(* Title: HOL/trancl
ID: $Id$
Author: Lawrence C Paulson, Cambridge University Computer Laboratory
Copyright 1992 University of Cambridge
For trancl.thy. Theorems about the transitive closure of a relation
*)
open Trancl;
(** Natural deduction for trans(r) **)
val prems = goalw Trancl.thy [trans_def]
"(!! x y z. [| (x,y):r; (y,z):r |] ==> (x,z):r) ==> trans(r)";
by (REPEAT (ares_tac (prems@[allI,impI]) 1));
qed "transI";
val major::prems = goalw Trancl.thy [trans_def]
"[| trans(r); (a,b):r; (b,c):r |] ==> (a,c):r";
by (cut_facts_tac [major] 1);
by (fast_tac (HOL_cs addIs prems) 1);
qed "transD";
(** Identity relation **)

**Material:**
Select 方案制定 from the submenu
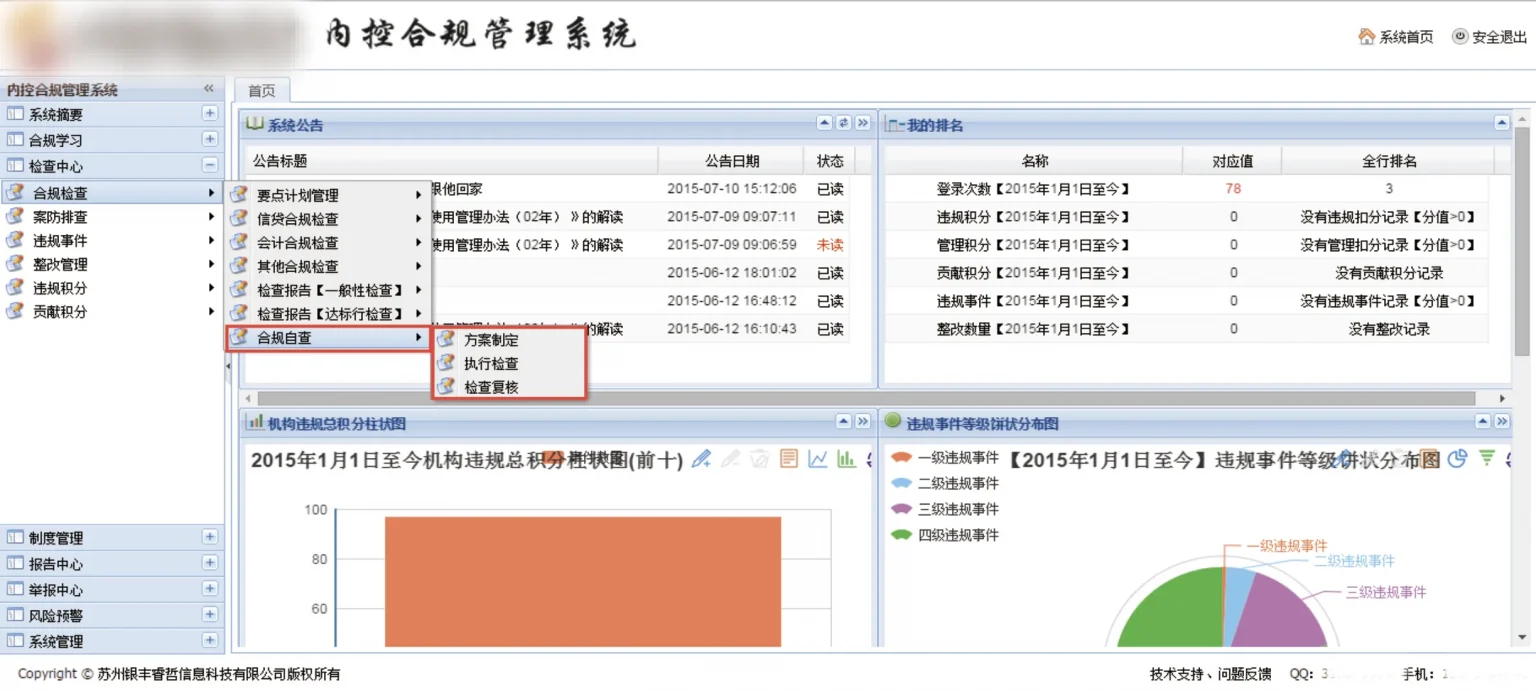The image size is (1536, 691). 491,340
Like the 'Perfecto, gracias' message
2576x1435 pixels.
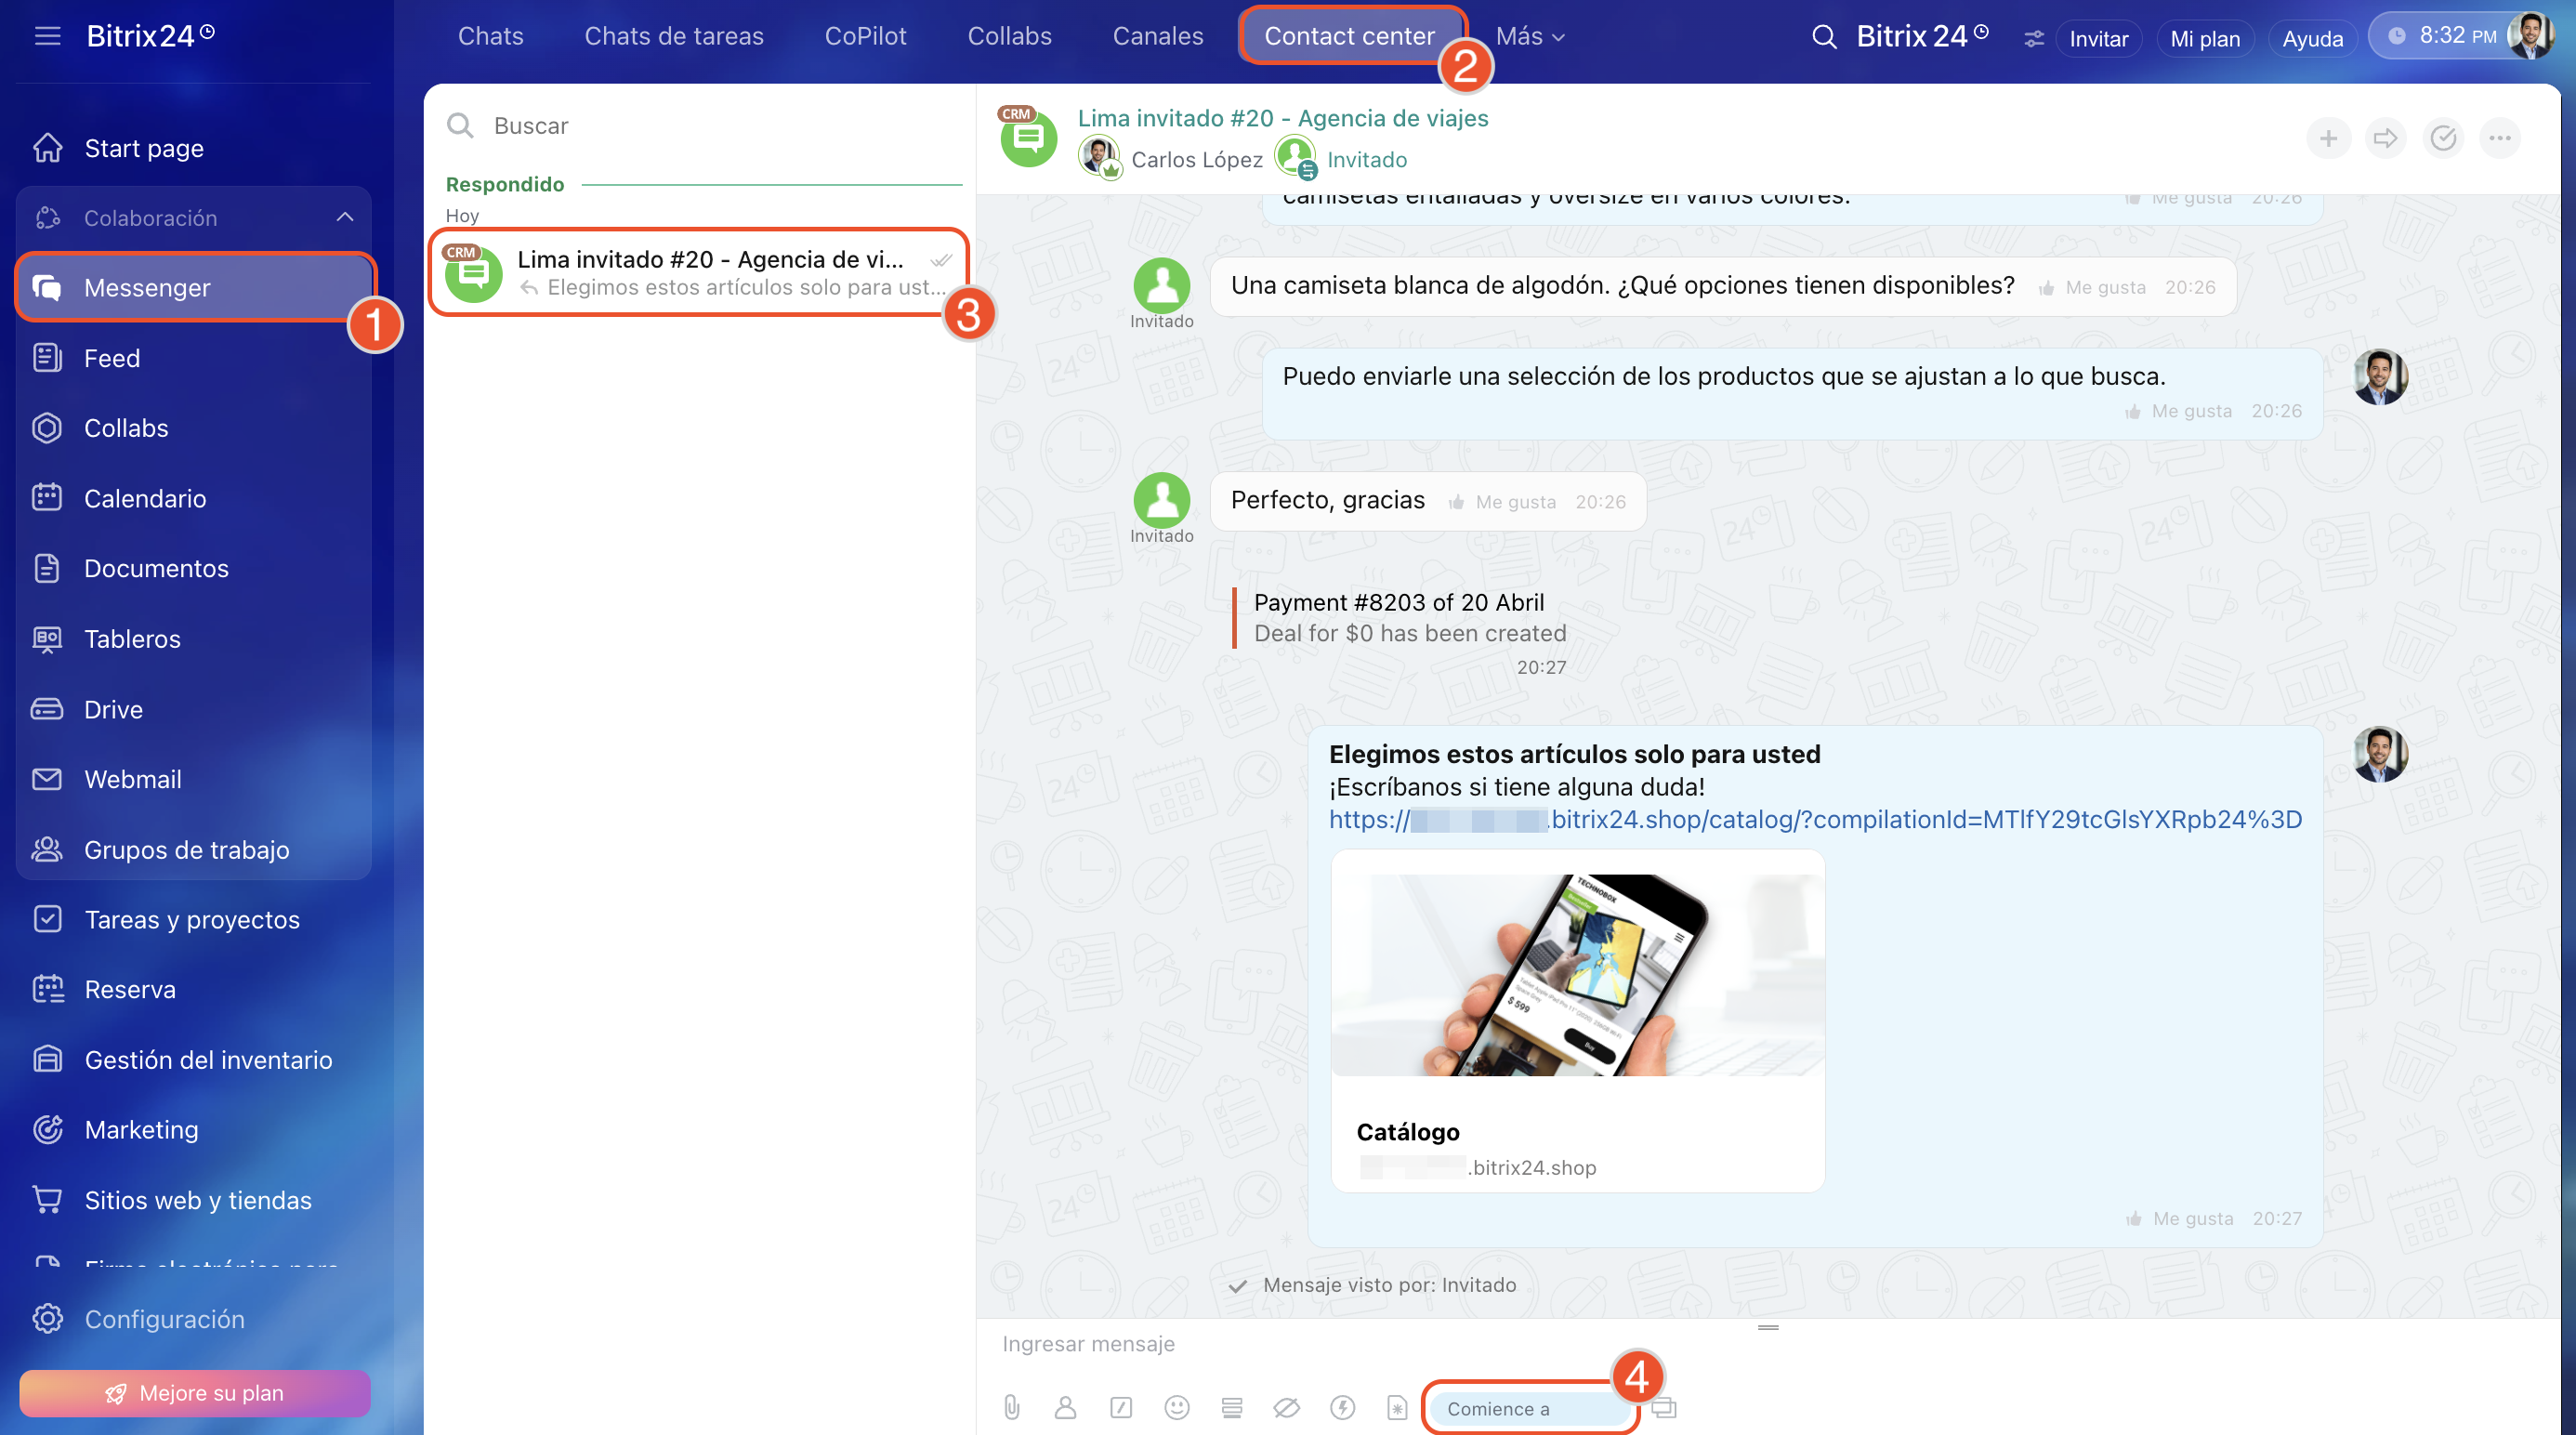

**Set exercise A:** In the HOL/trancl file on transitive closure, what name is given to the theorem proved with fast_tac?
**Set exercise B:** Extend the HOL/trancl file on transitive closure, starting after its last line.

**Response A:** transD

**Response B:**
goalw Trancl.thy [id_def] "(a,a) : id";
by (rtac CollectI 1);
by (rtac exI 1);
by (rtac refl 1);
qed "idI";
val major::prems = goalw Trancl.thy [id_def]
"[| p: id; !!x.[| p = (x,x) |] ==> P \
\ |] ==> P";
by (rtac (major RS CollectE) 1);
by (etac exE 1);
by (eresolve_tac prems 1);
qed "idE";
goalw Trancl.thy [id_def] "(a,b):id = (a=b)";
by(fast_tac prod_cs 1);
qed "pair_in_id_conv";
(** Composition of two relations **)
val prems = goalw Trancl.thy [comp_def]
"[| (a,b):s; (b,c):r |] ==> (a,c) : r O s";
by (fast_tac (set_cs addIs prems) 1);
qed "compI";
(*proof requires higher-level assumptions or a delaying of hyp_subst_tac*)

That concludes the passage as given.